* **EXERCISE DETAILS**
Each line of the records has to be copied exactly, though the pictures must be left out.

* **DATA**
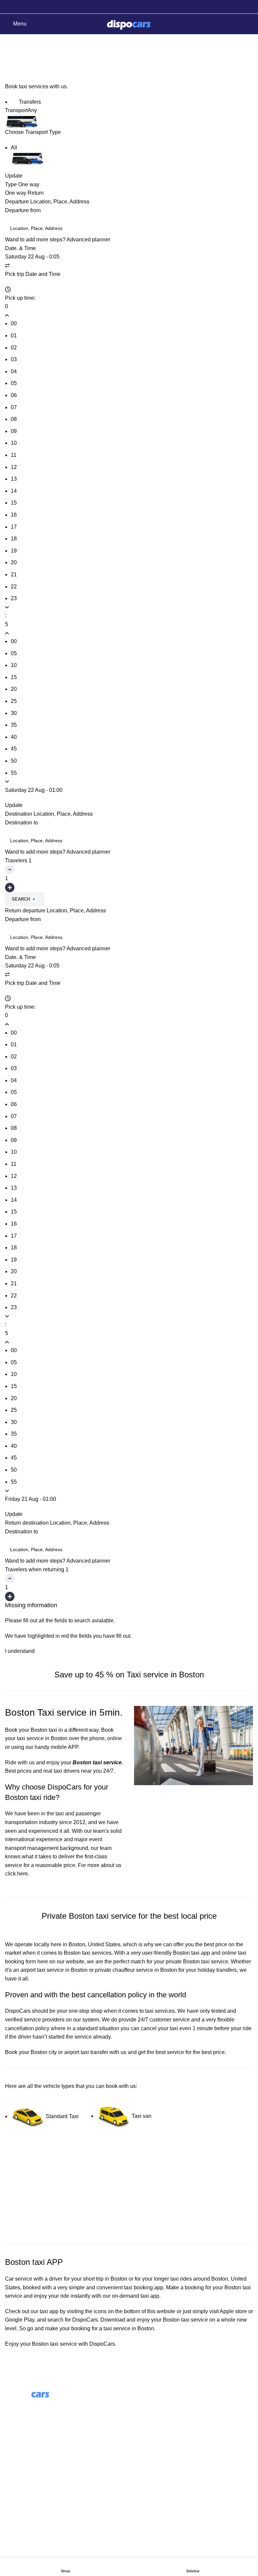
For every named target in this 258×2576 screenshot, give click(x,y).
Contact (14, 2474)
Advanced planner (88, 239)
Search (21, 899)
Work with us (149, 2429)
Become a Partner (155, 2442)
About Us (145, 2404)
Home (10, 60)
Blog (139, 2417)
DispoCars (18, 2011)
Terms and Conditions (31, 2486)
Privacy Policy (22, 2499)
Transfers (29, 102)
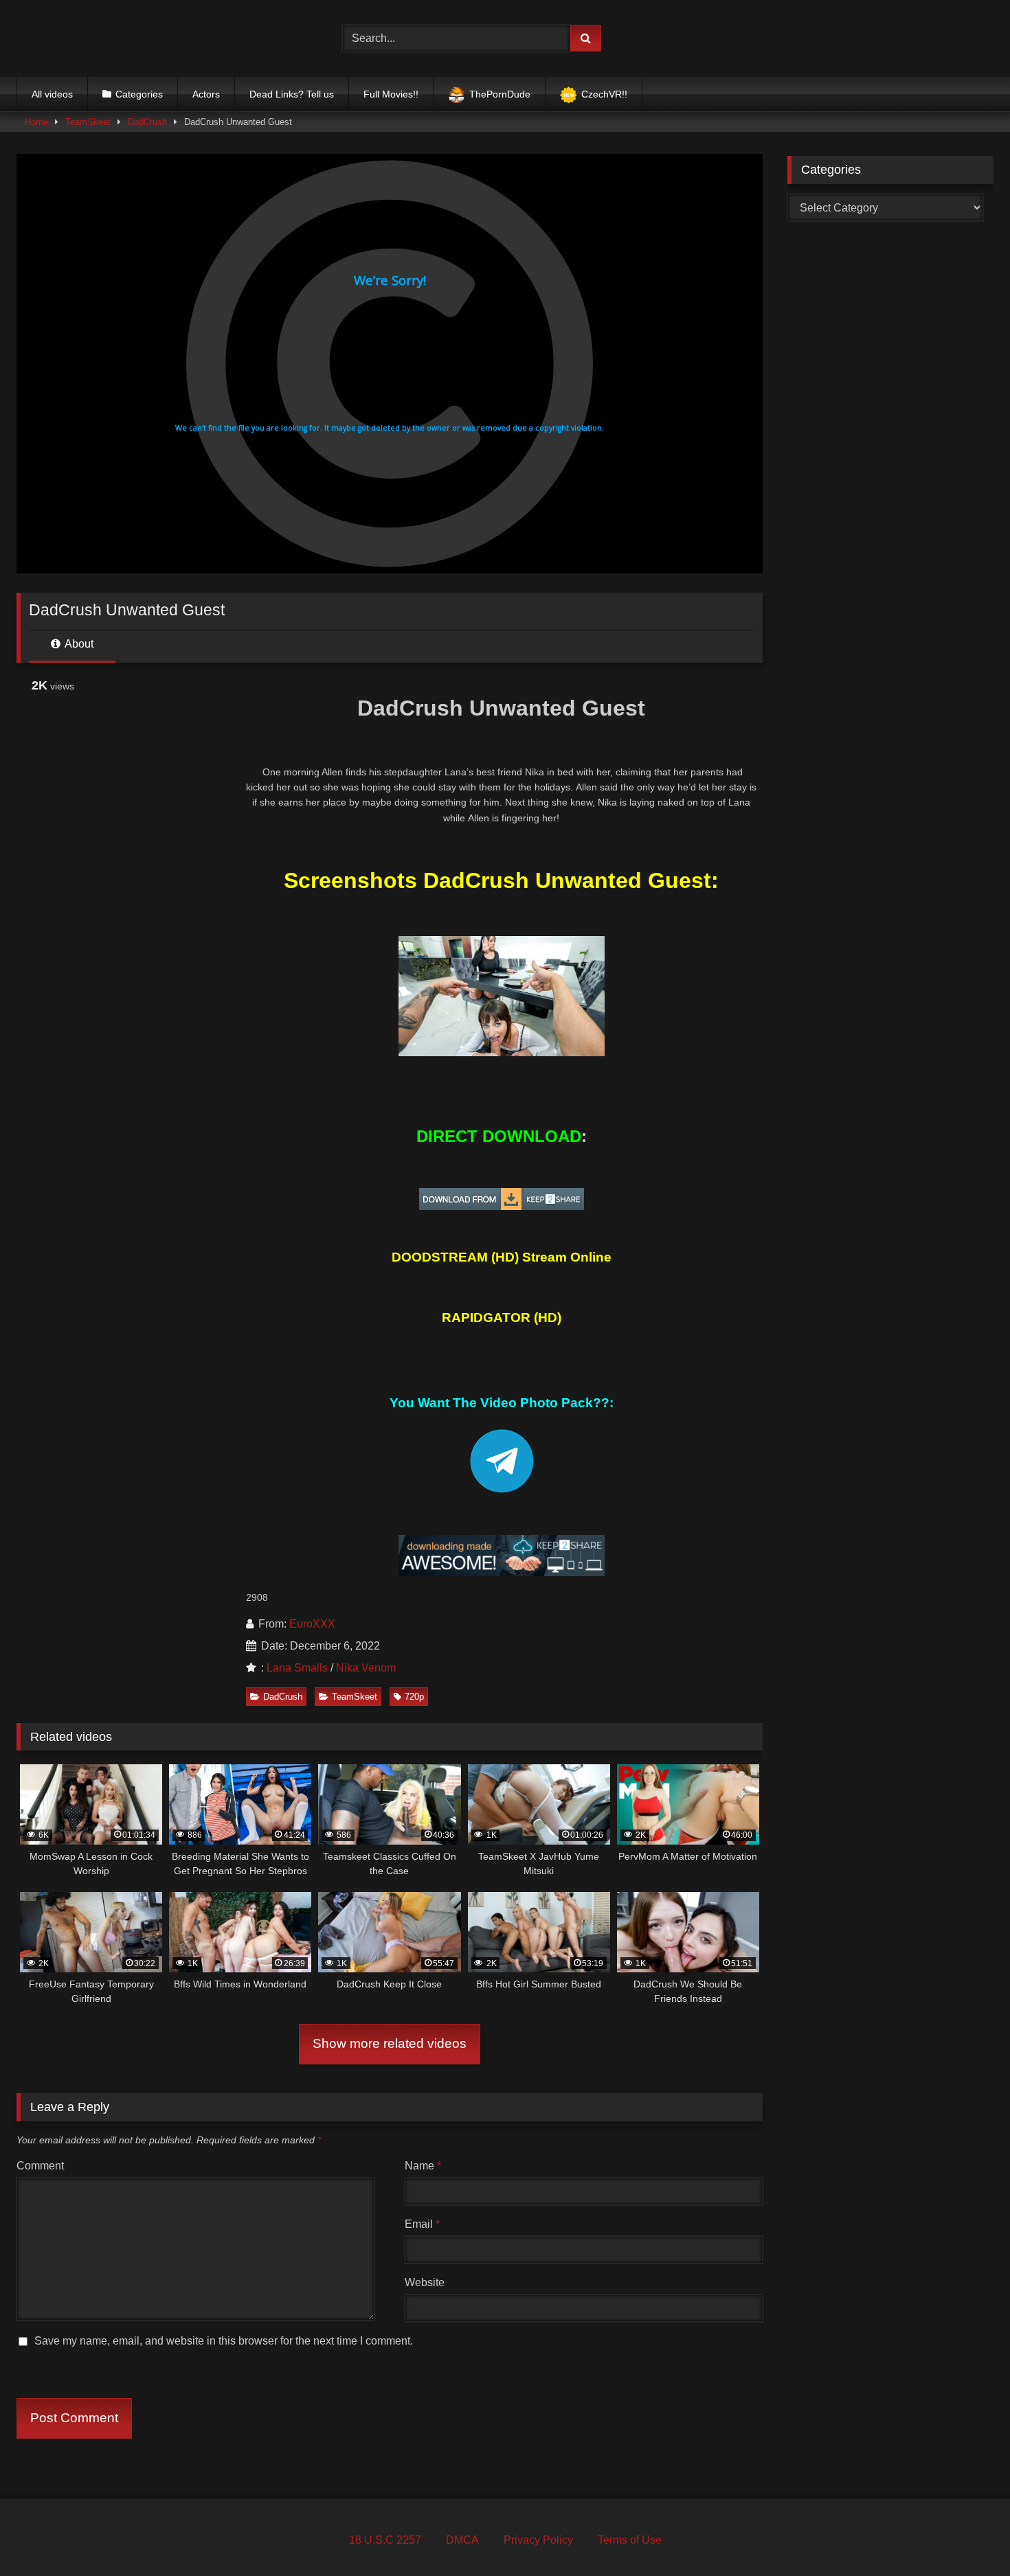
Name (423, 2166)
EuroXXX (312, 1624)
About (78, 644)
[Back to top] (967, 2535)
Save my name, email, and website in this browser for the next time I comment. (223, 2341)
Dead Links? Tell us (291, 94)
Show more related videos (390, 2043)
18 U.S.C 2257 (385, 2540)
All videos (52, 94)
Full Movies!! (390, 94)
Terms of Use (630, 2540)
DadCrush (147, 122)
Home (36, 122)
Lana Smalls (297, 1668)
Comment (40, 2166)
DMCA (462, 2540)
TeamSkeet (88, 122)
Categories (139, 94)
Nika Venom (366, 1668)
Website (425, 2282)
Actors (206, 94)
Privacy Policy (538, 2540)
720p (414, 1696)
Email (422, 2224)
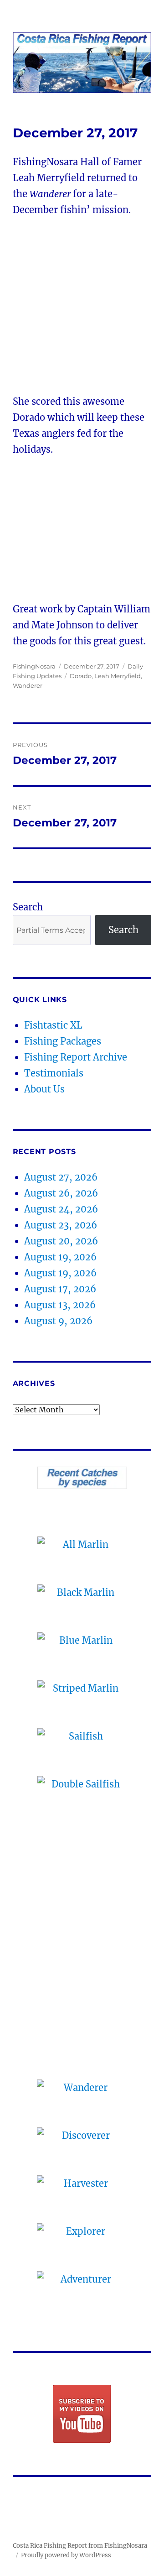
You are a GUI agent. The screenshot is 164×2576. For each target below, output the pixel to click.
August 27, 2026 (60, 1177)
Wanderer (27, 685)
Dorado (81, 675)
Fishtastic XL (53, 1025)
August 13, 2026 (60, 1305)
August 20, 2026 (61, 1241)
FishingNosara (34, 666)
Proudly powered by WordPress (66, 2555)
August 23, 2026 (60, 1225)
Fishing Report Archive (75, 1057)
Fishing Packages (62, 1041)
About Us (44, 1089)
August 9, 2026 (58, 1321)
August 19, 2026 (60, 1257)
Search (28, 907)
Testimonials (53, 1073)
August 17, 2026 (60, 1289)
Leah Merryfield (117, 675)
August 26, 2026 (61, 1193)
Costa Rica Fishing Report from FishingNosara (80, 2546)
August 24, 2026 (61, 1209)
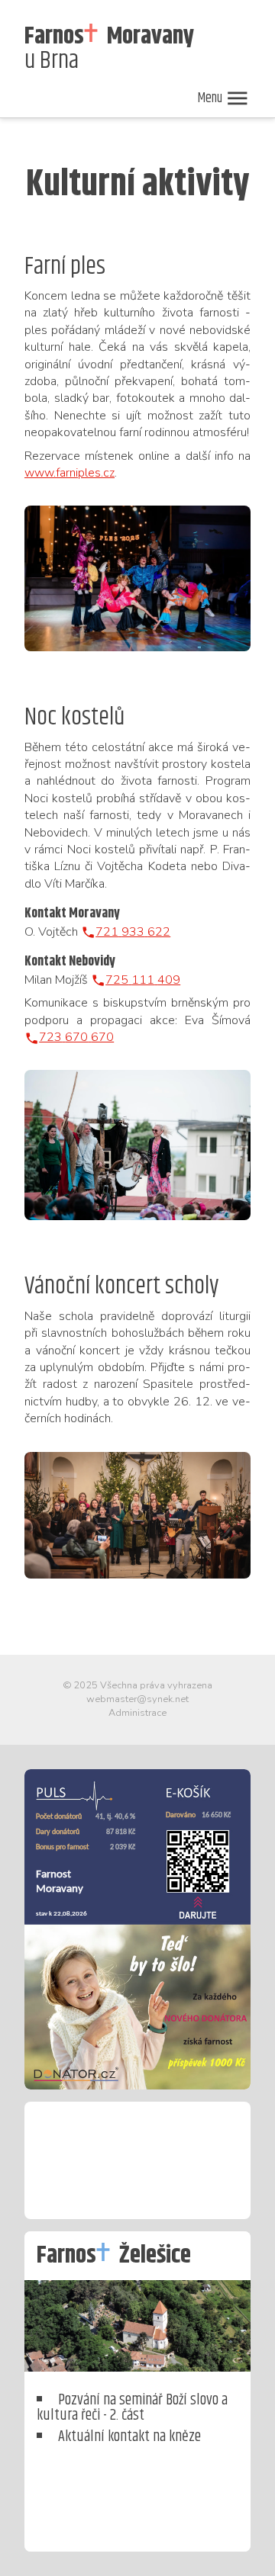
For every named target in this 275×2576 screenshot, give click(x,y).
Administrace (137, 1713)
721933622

* **OUTPUT**
For every named target in this 258×2576 screenshot, give click(x,y).
Contact (14, 2474)
Advanced planner (88, 239)
Search (21, 899)
Work with us (149, 2429)
Become a Partner (155, 2442)
About Us (145, 2404)
Home (10, 60)
Blog (139, 2417)
DispoCars (18, 2011)
Terms and Conditions (31, 2486)
Privacy Policy (22, 2499)
Transfers (29, 102)
Name (423, 2166)
EuroXXX (312, 1624)
About (78, 644)
[Back to top] (967, 2535)
Save my name, email, and website in this browser for the next time I comment. (223, 2341)
Dead Links? Tell us (291, 94)
Show more related videos (390, 2043)
18 U.S.C 2257 (385, 2540)
All videos (52, 94)
Full Movies!! (390, 94)
Terms of Use (630, 2540)
DadCrush (147, 122)
Home (36, 122)
Lana Smalls (297, 1668)
Comment (40, 2166)
DMCA (462, 2540)
TeamSkeet (88, 122)
Categories (139, 94)
Nika Venom (366, 1668)
Website (425, 2282)
Actors (206, 94)
Privacy Policy (538, 2540)
720p (414, 1696)
Email (422, 2224)
You are a GUI agent. The screenshot is 164×2576. For each target below, output the pixel to click.
August 27, 2026 (60, 1177)
Wanderer (27, 685)
Dorado (81, 675)
Fishtastic XL (53, 1025)
August 13, 2026 (60, 1305)
August 20, 2026 (61, 1241)
FishingNosara (34, 666)
Proudly powered by WordPress (66, 2555)
August 23, 2026 (60, 1225)
Fishing Report Archive (75, 1057)
Fishing Packages (62, 1041)
About Us (44, 1089)
August 9, 2026 (58, 1321)
August 19, 2026 (60, 1257)
Search (28, 907)
Testimonials (53, 1073)
August 17, 2026 (60, 1289)
Leah Merryfield (117, 675)
August 26, 2026 (61, 1193)
Costa Rica Fishing Report from FishingNosara (80, 2546)
August 24, 2026 (61, 1209)
For every named target in this 275×2576 screenshot, give click(x,y).
Administrace (137, 1713)
721933622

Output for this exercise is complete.